Sambas, Media Kalbar – Aroma busuk mafia tanah kembali menyeruak di Kabupaten Sambas. Dugaan pemalsuan tanda tangan pada surat tanah seluas 10 hektar di Desa Buduk Sempadang, Kecamatan Selakau Tua, kini menjadi sorotan publik. Pihak keluarga almarhum Kepala Desa yang disebut-sebut menandatangani dokumen tersebut dengan tegas menyatakan keberatan. Lebih dari itu, mereka siap menjadi saksi bila kasus ini masuk ke ranah hukum.
Sanusi, menantu dari almarhum U. Hamdan Nayin yang pernah menjabat Kepala Desa Buduk Sempadang, menyatakan keterkejutannya ketika mengetahui nama mertuanya tercantum sebagai pihak yang menandatangani surat tanah bertanggal 1993. Padahal, fakta tak terbantahkan: almarhum wafat pada 16 Januari 1991.
“Ini betul-betul di luar nalar. Mertua saya meninggal tahun 1991, bagaimana mungkin bisa tanda tangan di tahun 1993? Kalau bukan dipalsukan, lalu apa? Jangan-jangan orang mati bisa hidup lagi hanya untuk tanda tangan,” sindir Sanusi saat ditemui di kediamannya, Selasa (15/7/2025).
Pihak keluarga menyebutkan, sebelumnya tidak pernah ada informasi atau pemberitahuan terkait keberadaan surat tanah tersebut. Mereka bahkan mengaku baru mengetahui kabar ini setelah ada pihak yang menanyakan tahun kematian almarhum beberapa hari lalu.
“Setelah kami cek, ternyata ada surat tanah dengan tanda tangan mertua saya. Tentu kami keberatan. Ini bentuk pemalsuan terang-terangan. Kami sudah klarifikasi ke pihak desa, dan jika ini tak kunjung selesai, kami siap menempuh jalur hukum,” tegas Sanusi.
Tak hanya keluarga, kalangan mahasiswa hukum di Sambas juga menyoroti perkara ini. Ketua Umum Dewan Eksekutif Mahasiswa Hukum Sambas, Luffi Ariadi, menyebut kasus ini sebagai pelanggaran serius yang tak bisa dibiarkan begitu saja.
“Ini bukan lagi sekadar kelalaian administratif, tetapi indikasi kuat adanya mafia tanah yang bermain dengan memanfaatkan kelemahan verifikasi dokumen di tingkat desa. Jika benar surat itu ditandatangani setelah kepala desa meninggal, itu jelas pelanggaran hukum berat,” kata Luffi.
#####
- [Tugas Anda]: Menurut kutipan sumber, kapan U. Hamdan Nayin wafat? Item-item berikut tidak perlu digunakan.

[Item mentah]
#####
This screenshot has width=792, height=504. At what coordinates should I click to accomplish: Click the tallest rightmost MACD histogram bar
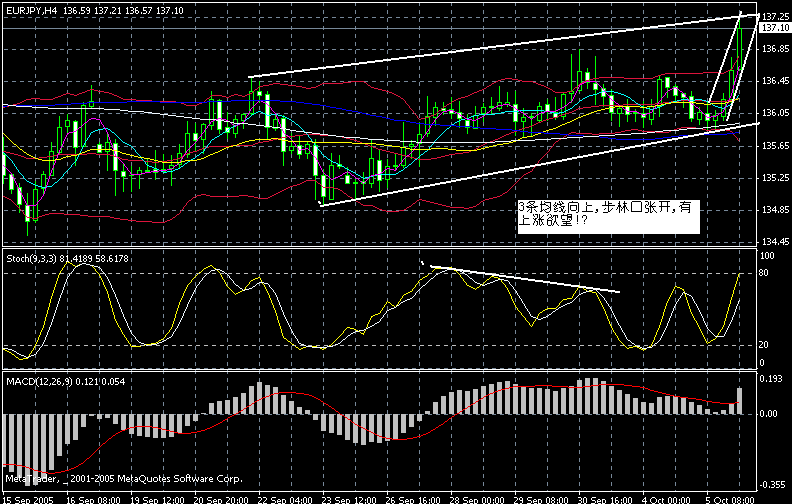(740, 400)
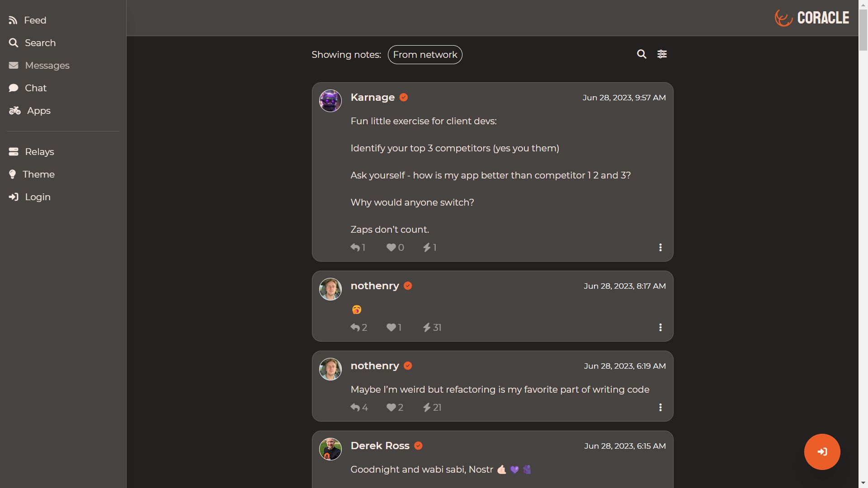868x488 pixels.
Task: Open the three-dot menu on Karnage's note
Action: pos(660,247)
#####
- [Jawaban Lengkap]: U. Hamdan Nayin wafat pada 16 Januari 1991.